Letters from a Senior to a Junior Devil


“We want a whole race perpetually in pursuit of the rainbow’s end, never honest, nor kind, nor happy now, but always using as mere fuel wherewith to heap the altar of the future every real gift which is offered them in the Present.”


It is The Screwtape Letters’ format that is its triumph. Because it is a collection of letters from a “senior” to a “junior” demon, Lewis is able to explore a plethora of spheres of godliness. He has a penetrating grasp of the intricacies of the fallen mind and the way that we lie to ourselves in our walk with Jesus. From forced devotional moods and mistimed flippancy to false humility and impossible sexual fantasy, every lesson hits hard. Lewis takes a grim satisfaction in unearthing the wicked depths of our psyche, giving our sin the clarity often needed for repentance. One gets the impression that he winces as he writes; his piercing insight is obviously dependent upon his own experience, which he clearly lays bare in the most astonishing display of transparency and visceral honesty.

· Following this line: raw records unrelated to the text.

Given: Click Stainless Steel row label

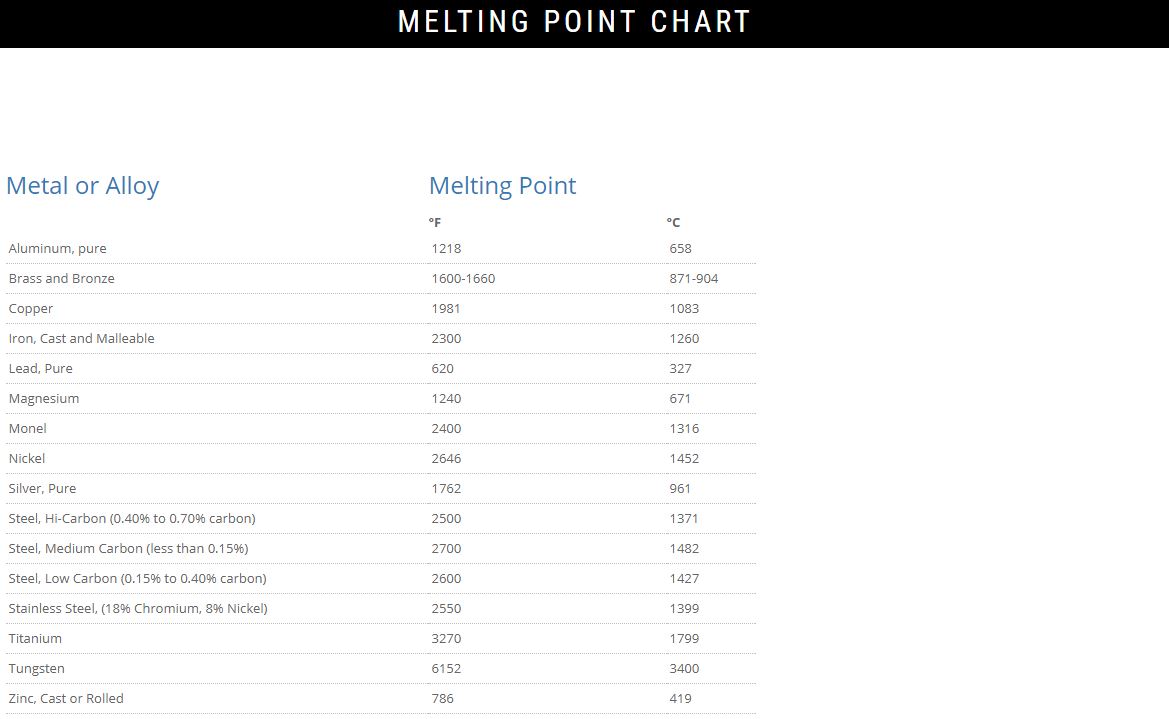Looking at the screenshot, I should 138,609.
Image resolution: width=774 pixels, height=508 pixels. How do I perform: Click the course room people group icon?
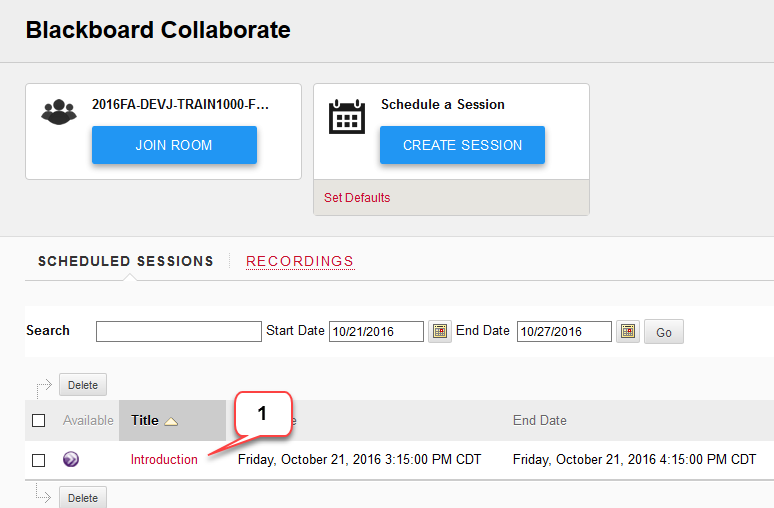(x=59, y=112)
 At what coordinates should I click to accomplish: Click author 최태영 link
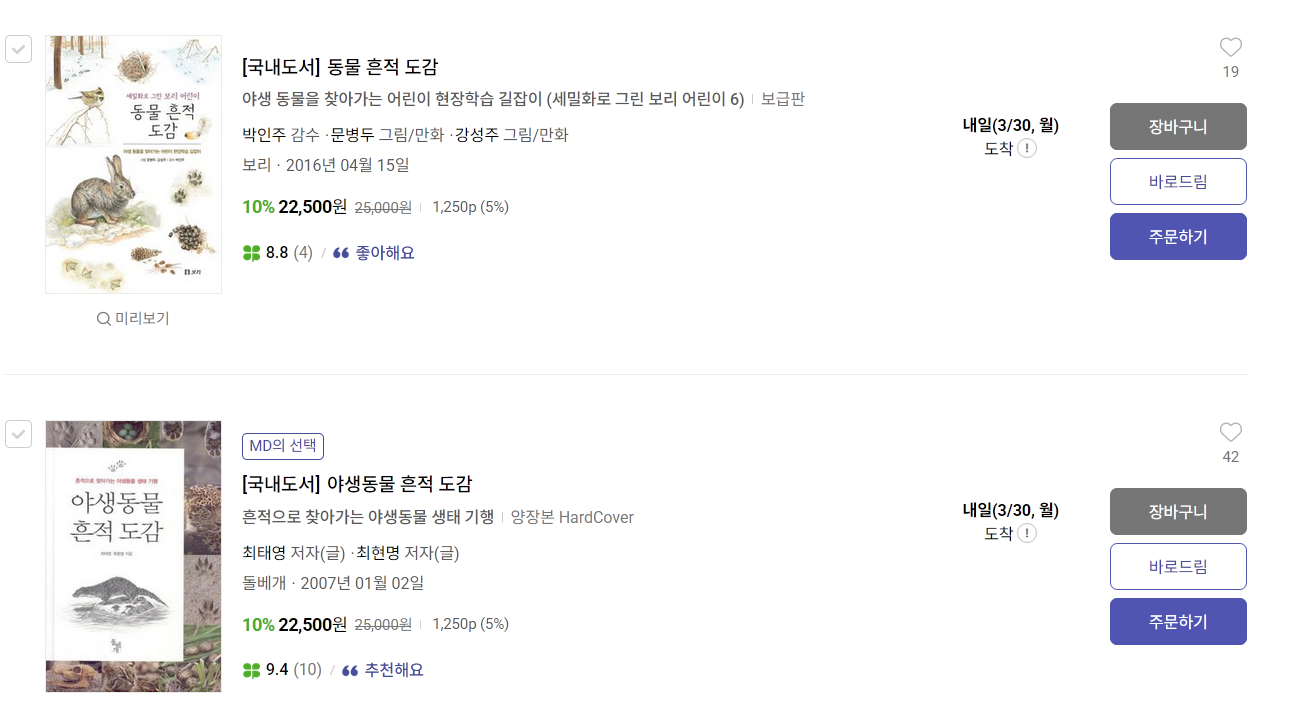tap(264, 553)
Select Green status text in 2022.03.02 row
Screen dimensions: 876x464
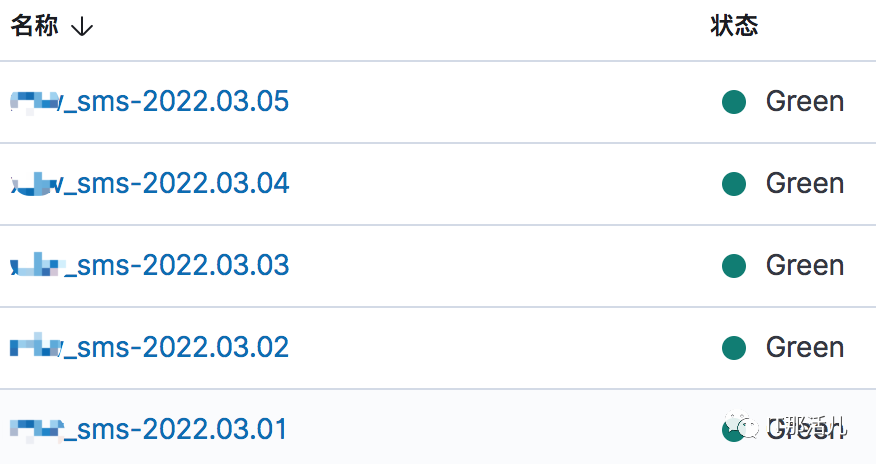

The book is a trove of common sense discernment and firm rebuke. That it is framed in the talk of a spiritual battle for the eternal life of an individual makes Lewis’s call to godliness all the more urgent and chilling. In fact, this is a theme that could (should?) have been made more of. Although ridiculing evil can be powerful, occasionally Lewis’s writing makes his demons appear ridiculous, making his intentioned warning to be spiritually discerning easy to disregard. As well as this, The Screwtape Letters has not aged badly, but it has aged. Some of the letters are far less relevant, if not irrelevant, to a 21st century readership.


Lewis’s poetical mastery is perhaps the most underrated aspect of the book. There are profound flourishes throughout, like contrasting hell, the “Kingdom of Noise”, with silence and music. But it is the ending on the New Creation that is unusually striking, some of which is worth quoting verbatim: “But that is the cursed thing; the gods are strange to mortal eyes, and yet they are not strange. He had no faintest conception till that very hour of how they would look, and even doubted their existence. But when he saw them he knew that he had always known them and realised what part each one of them had played at many an hour in his life when he had supposed himself alone, so that now he could say to them, one by one, not “Who are you?” but “So it was you all the time”. All that they were and said at this meeting woke memories. The dim consciousness of friends about him which had haunted his solitudes from infancy was now at last explained; that central music in every pure experience which had always just evaded memory was now at last recovered.” Come, Lord Jesus.